My goal would be to get a clear documentation on how I can translate a Metadata property (for example bounding box for geospatial data) into this migration json-ld format.
We also consider transfering each metadata value one by one using single api call but then there is again the struggle to find for each value the right api-call.

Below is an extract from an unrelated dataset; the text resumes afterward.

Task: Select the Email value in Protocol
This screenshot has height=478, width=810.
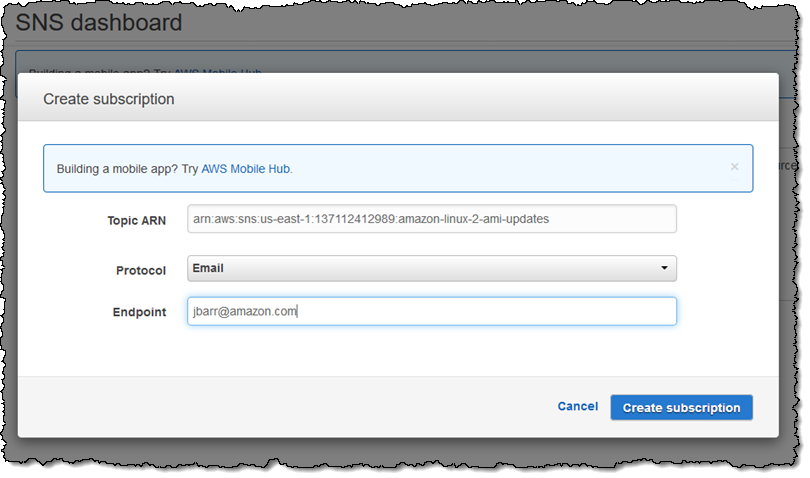Action: [208, 268]
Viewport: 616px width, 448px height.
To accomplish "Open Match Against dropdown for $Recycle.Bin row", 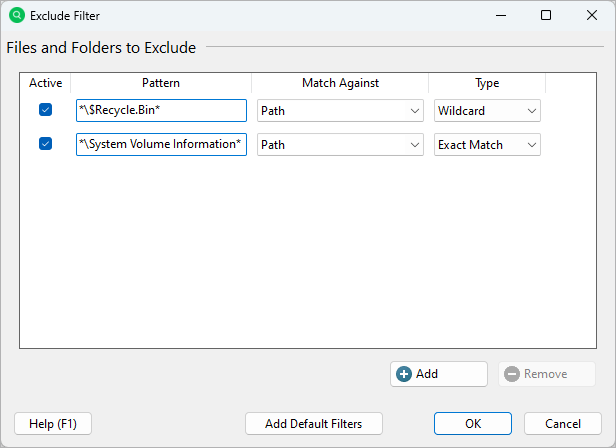I will pyautogui.click(x=340, y=111).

I hope my question became clear. I'd be grateful for any advice.
Thanks in advance
Daniel

view this post on Zulip Philip Durbin ๐Ÿš€ (Feb 26 2026 at 16:56):

@Daniel hi! Welcome! Thanks for installing Dataverse!

One quick thought for you... what if to start you only populate the fields in the dataset-migrate.jsonld file mentioned here: https://guides.dataverse.org/en/6.9/developers/dataset-migration-api.html#start-migrating-a-dataset-into-a-dataverse-collection

view this post on Zulip Philip Durbin ๐Ÿš€ (Feb 26 2026 at 16:56):

These fields:

{
"citation:depositor": "Admin, Dataverse",
"title": "Test Dataset",
"socialscience:collectionMode": [
  "demonstration"
],
"subject": "Computer and Information Science",
"geospatial:geographicCoverage": [
  {
    "geospatial:otherGeographicCoverage": "Cambridge"
  },
  {
    "geospatial:otherGeographicCoverage": "Massachusetts"
  }
],
"author": {
  "citation:authorName": "Admin, Dataverse",
  "citation:authorAffiliation": "GDCC"
},
"kindOfData": "demonstration data",
"citation:keyword": [
  {
    "citation:keywordValue": "first keyword"
  },
  {
    "citation:keywordValue": "second keyword"
  }
],
"dateOfDeposit": "2020-10-08",
"citation:distributor": {
  "citation:distributorName": "Demo Dataverse Repository",
  "citation:distributorAffiliation": "Dataverse Community",
  "citation:distributorAbbreviation": "GDCC",
  "citation:distributorURL": "https://dataverse.org/global-dataverse-community-consortium"
},
"citation:datasetContact": {
"citation:datasetContactName": "Admin, Dataverse",
"citation:datasetContactAffiliation": "GDCC",
"citation:datasetContactEmail": "admin@demo.dataverse.org"
},
"citation:dsDescription": {
  "citation:dsDescriptionValue": "A short description"
},
"@id": "doi:10.33564/FK27U7YBV",
"schema:version": "1.0",
"schema:license": "http://creativecommons.org/publicdomain/zero/1.0",
"schema:datePublished": "2021-07-21",
"dvcore:fileTermsOfAccess": {
"dvcore:fileRequestAccess": false
},
"@context": {
  "author": "http://purl.org/dc/terms/creator",
  "dateOfDeposit": "http://purl.org/dc/terms/dateSubmitted",
  "subject": "http://purl.org/dc/terms/subject",
  "title": "http://purl.org/dc/terms/title",
  "citation": "https://dataverse.org/schema/citation/",
  "dvcore": "https://dataverse.org/schema/core#",
  "schema": "http://schema.org/",
  "geospatial": "dataverse.siteUrl/schema/geospatial#",
  "socialscience": "dataverse.siteUrl/schema/socialscience#",
  "kindOfData": "http://rdf-vocabulary.ddialliance.org/discovery#kindOfData"
  }
}

view this post on Zulip Philip Durbin ๐Ÿš€ (Feb 26 2026 at 16:57):

My thought is that you could start with a smaller target, a smaller number of fields, before proceeding to more exotic fields, if that makes sense. :smile:

view this post on Zulip Daniel (Feb 27 2026 at 11:07):

Thank you for your warm welcome and your tip.
My question was also about where to look for the right syntax and keyword describtions.
But I figured out that I can create an example data record with all fields I need and export it to jsonld. Then I can at least figure out the keywords I need.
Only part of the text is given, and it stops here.